A literature review published today in The Journal of the American Medical Association confirms earlier research indicating that the government's notion of how much you should weigh does not correspond to mortality risks for people with different body mass indexes (BMIs). Looking at nearly 100 studies, Katherine M. Flegal of the National Center for Health Statistics and three other researchers find that people in the "normal" BMI range of 18.5 through 24.9 (which is not in fact normal, since most Americans exceed it) were more likely to die during the study period than people in the "overweight" range of 25 through 29.9. Even people in the BMI range corresponding to "grade 1 obesity" (between 30 and 35) were no more likely to die during the study period than people in the government-recommended range, although people with "grades 2 and 3 obesity" (BMIs of 35 or more) were. The New York Times notes that "the report, although not the first to suggest this relationship between B.M.I. and mortality, is by far the largest and most carefully done." Similar patterns can be seen in studies of medical spending associated with various BMI ranges, where extremely obese people are the ones with substantially higher annual costs.

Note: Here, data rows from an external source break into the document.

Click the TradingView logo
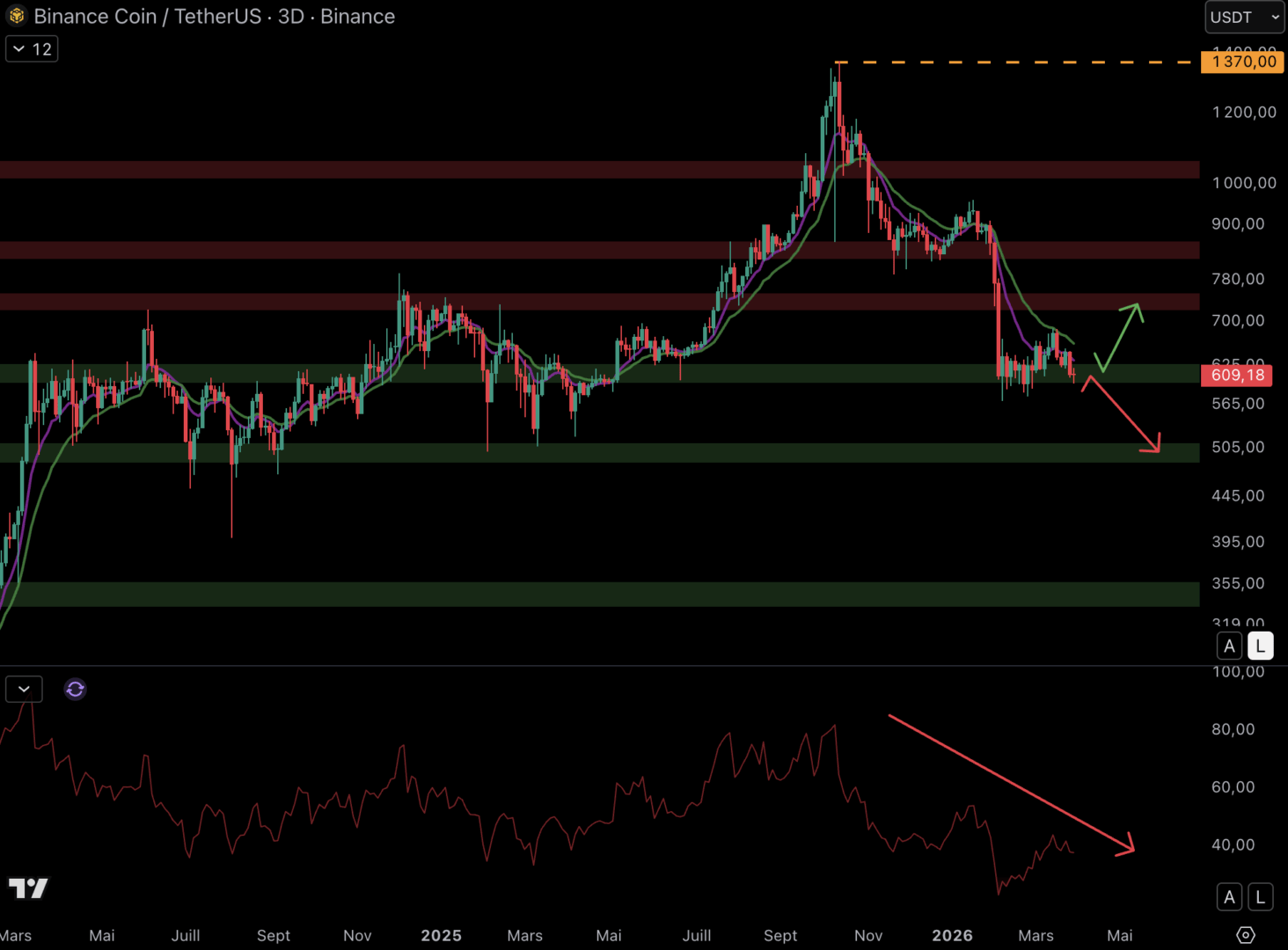 tap(28, 888)
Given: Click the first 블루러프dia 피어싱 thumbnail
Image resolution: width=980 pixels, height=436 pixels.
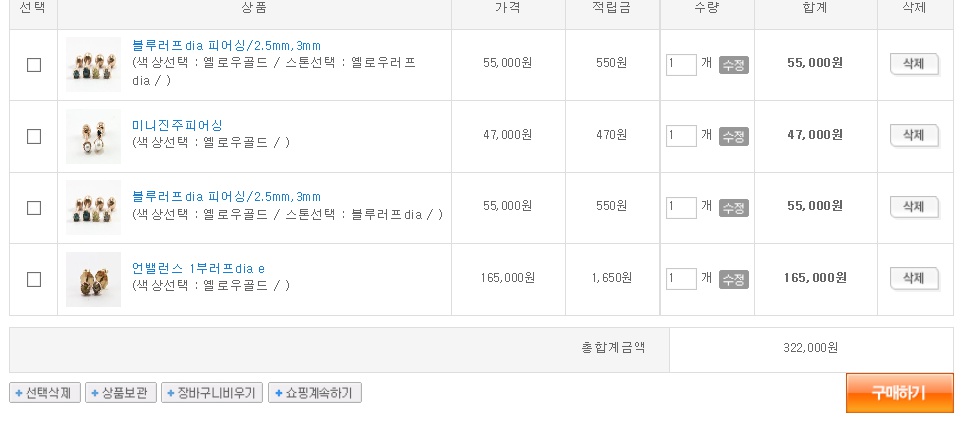Looking at the screenshot, I should (x=93, y=65).
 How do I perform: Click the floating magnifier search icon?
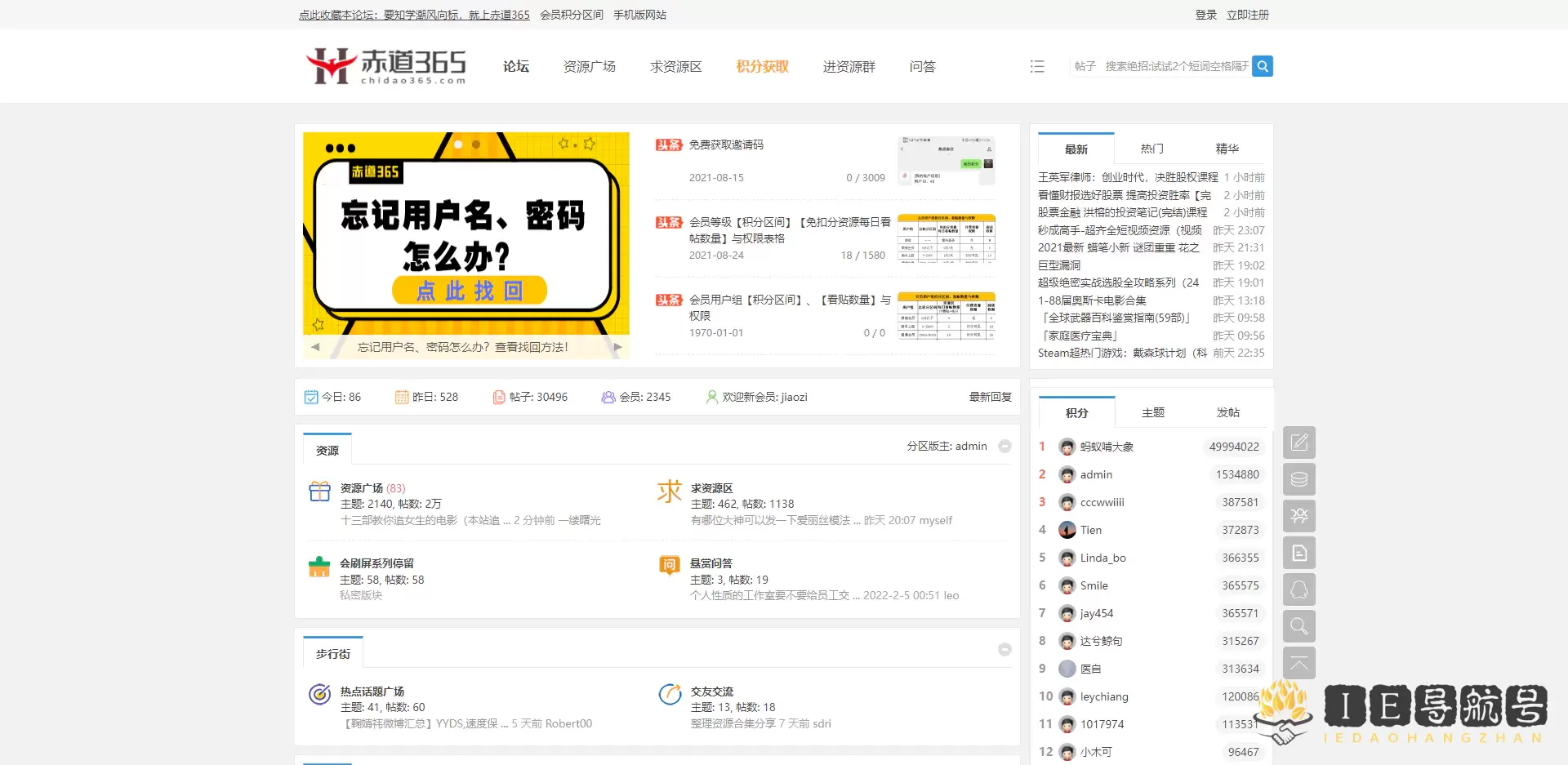point(1298,626)
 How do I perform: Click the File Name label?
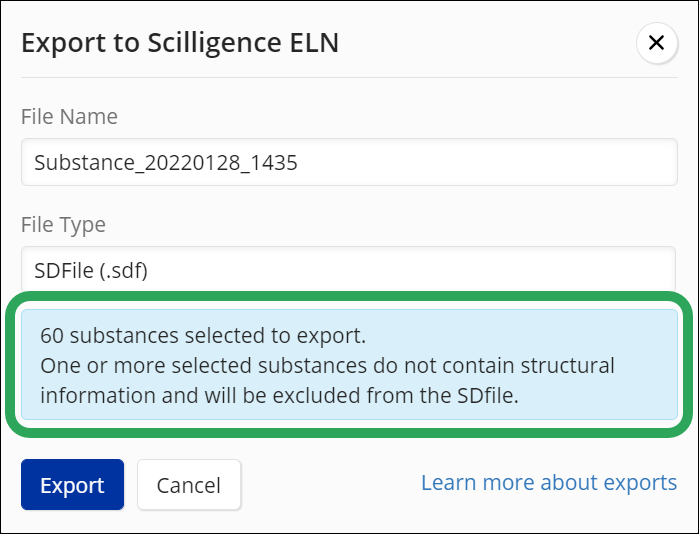point(69,116)
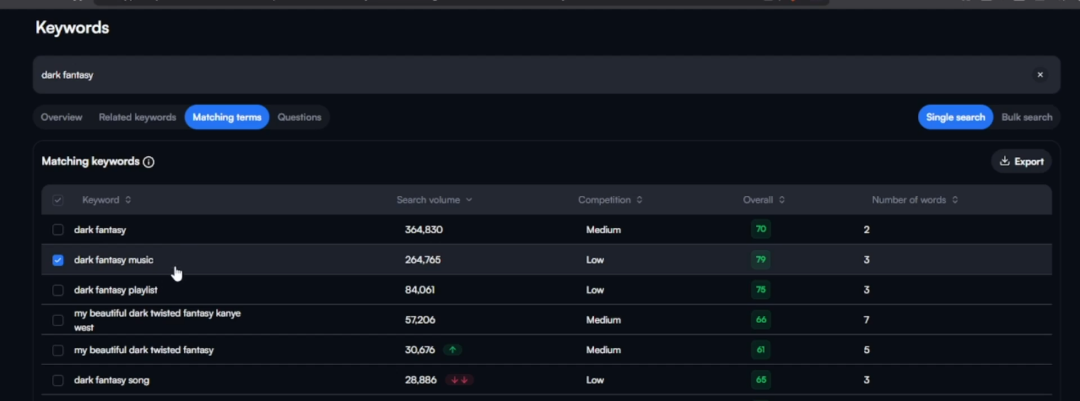Export the matching keywords list
The image size is (1080, 401).
tap(1021, 161)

Do thinner people have a higher mortality rate because they are more likely to smoke or because they have lost weight due to illness? Flegal and her co-authors say the data "provide little support" for those explanations. "Our findings are consistent with observations of lower mortality among overweight and moderately obese patients," they write. "Possible explanations have included earlier presentation of heavier patients, greater likelihood of receiving optimal medical treatment, cardioprotective metabolic effects of increased body fat, and benefits of higher metabolic reserves."
Another possible factor: BMI, which is your weight in kilograms divided by the square of your height in meters, is not a very good measure of obesity, since it does not differentiate between muscle and fat. (If you are five feet, nine inches tall, for example, you are considered "overweight" at 169 pounds and "obese" at 203, whether you are a bodybuilder or a flabby office worker.) Furthermore, extra fat in itself is not necessarily a health problem. "Fat per se is not as bad as we thought," one expert tells the Times. "What is bad is a type of fat that is inside your belly. Nonbelly fat, underneath your skin in your thigh and your butt area—these are not necessarily bad."
Whatever factors explain these mortality rates, it is increasingly clear that the definition of obesity as problem, let alone an "epidemic" requiring government intervention, hinges on official standards with little basis in reality. If the share of American adults whose weight poses a life-threatening danger is closer to 6 percent (the share classified as extremely obese) than to 69 percent (the share deemed "overweight"), that makes a huge difference, whether or not you think trying to move those numbers is an appropriate function of government.
In case you are not confused enough by the idea of a "normal" and "heathy" weight range that is neither, last month the Times reported that "17 percent of children under 20" have "a body mass index at or above the 95th percentile." If that sounds impossible to you, you are right: A few days later, the paper clarified that the definition of obesity in children is "based on a comparison of a child's body mass index to growth charts from a reference population" of children in the 1960s and '70s, rather than "a comparison of a child's body mass index to measurements of the current population of children." The mistake illustrates how the press often tosses around obesity numbers without much thought about what they actually mean. So does the correction, which raises the question of why those weights from 40 to 50 years ago are automatically considered better.